[Work task] Copy exactly every line below, from the first through the one that contains "Image resolution: width=367", and skip all pictures.

(Saved entries)
--

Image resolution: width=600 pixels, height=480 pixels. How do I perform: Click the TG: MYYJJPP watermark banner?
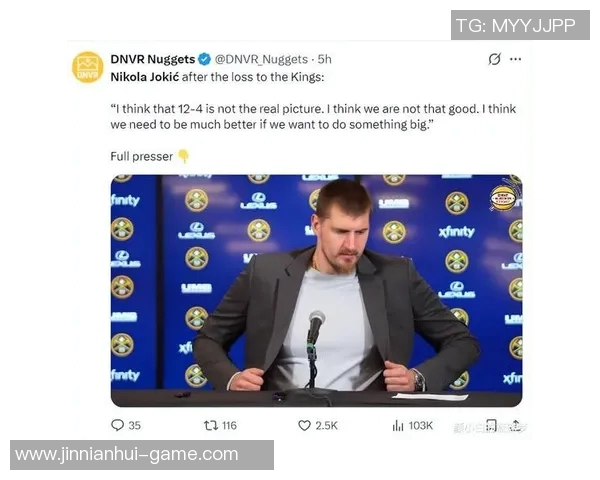tap(520, 25)
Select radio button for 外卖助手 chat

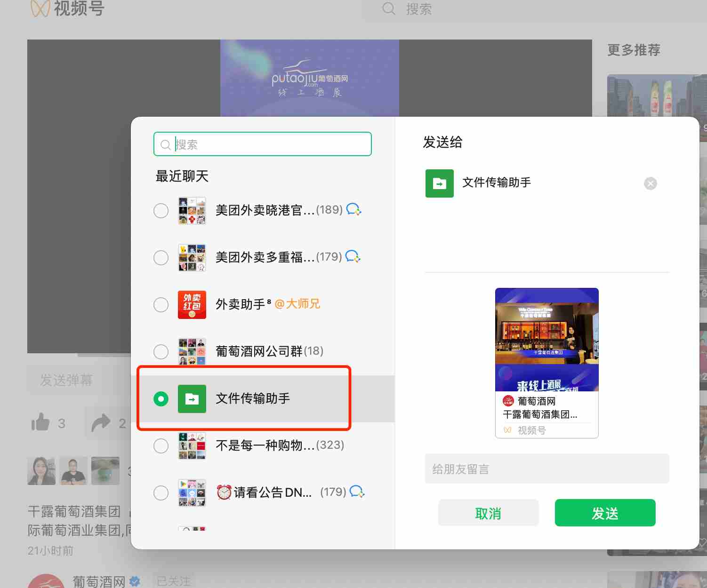point(161,305)
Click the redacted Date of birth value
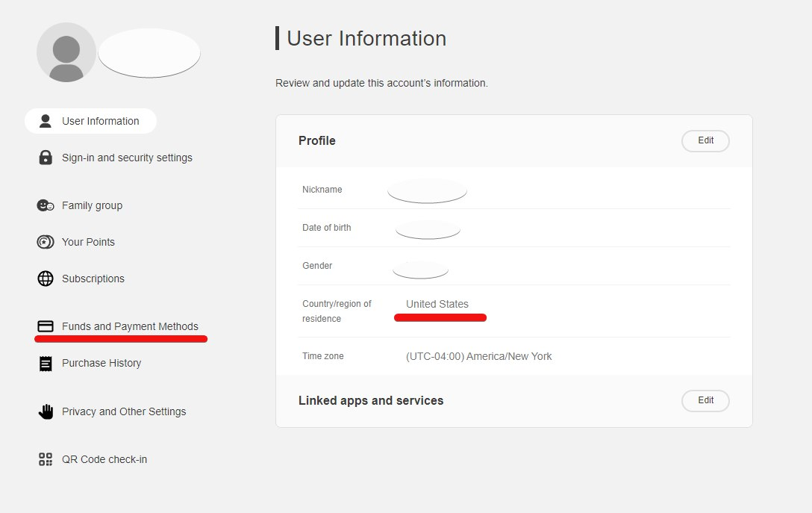 point(428,228)
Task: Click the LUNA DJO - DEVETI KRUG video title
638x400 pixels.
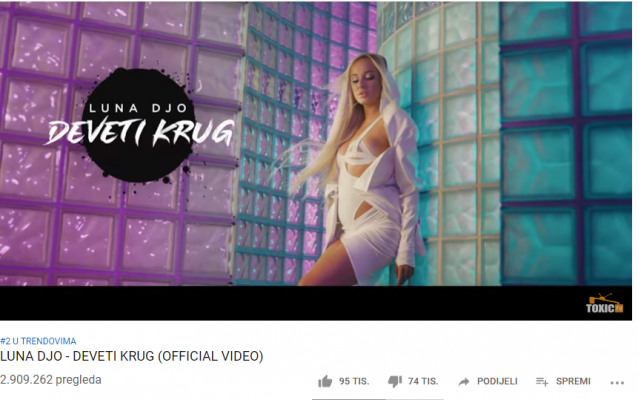Action: (x=132, y=356)
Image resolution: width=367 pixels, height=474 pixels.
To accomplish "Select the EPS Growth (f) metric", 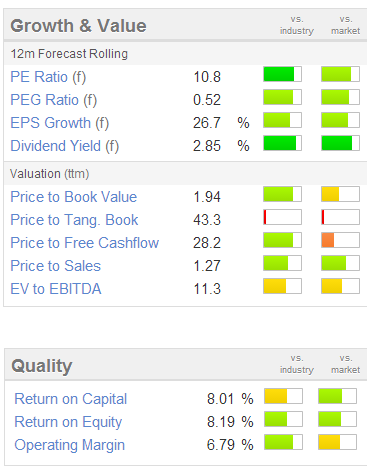I will tap(60, 123).
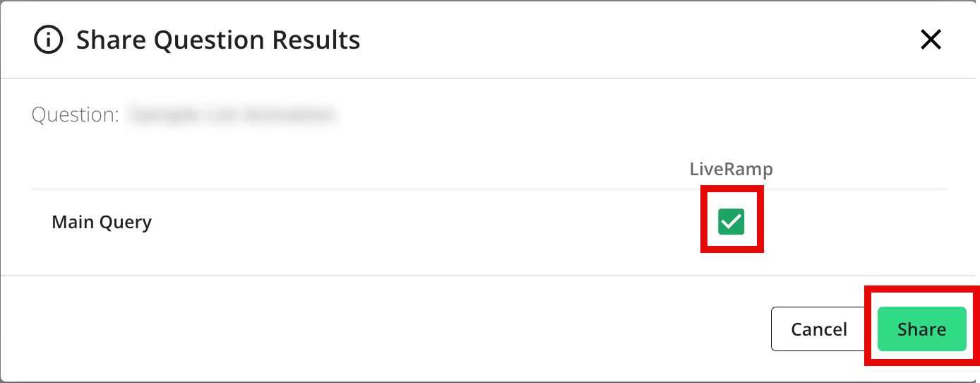This screenshot has width=980, height=383.
Task: Share the results with LiveRamp
Action: point(921,329)
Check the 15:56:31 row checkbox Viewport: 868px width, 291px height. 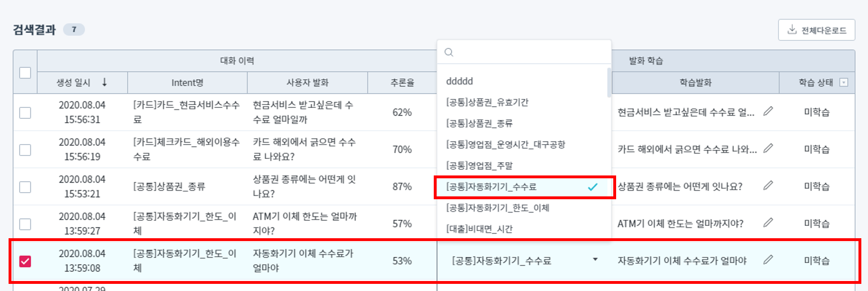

--

[Answer space]
Image resolution: width=600 pixels, height=480 pixels. How do I perform: Click the TG: MYYJJPP watermark banner?
tap(520, 25)
Select radio button for 外卖助手 chat

point(161,305)
Click the redacted Date of birth value
 point(428,228)
Task: Click the LUNA DJO - DEVETI KRUG video title
638x400 pixels.
Action: (x=132, y=356)
Image resolution: width=367 pixels, height=474 pixels.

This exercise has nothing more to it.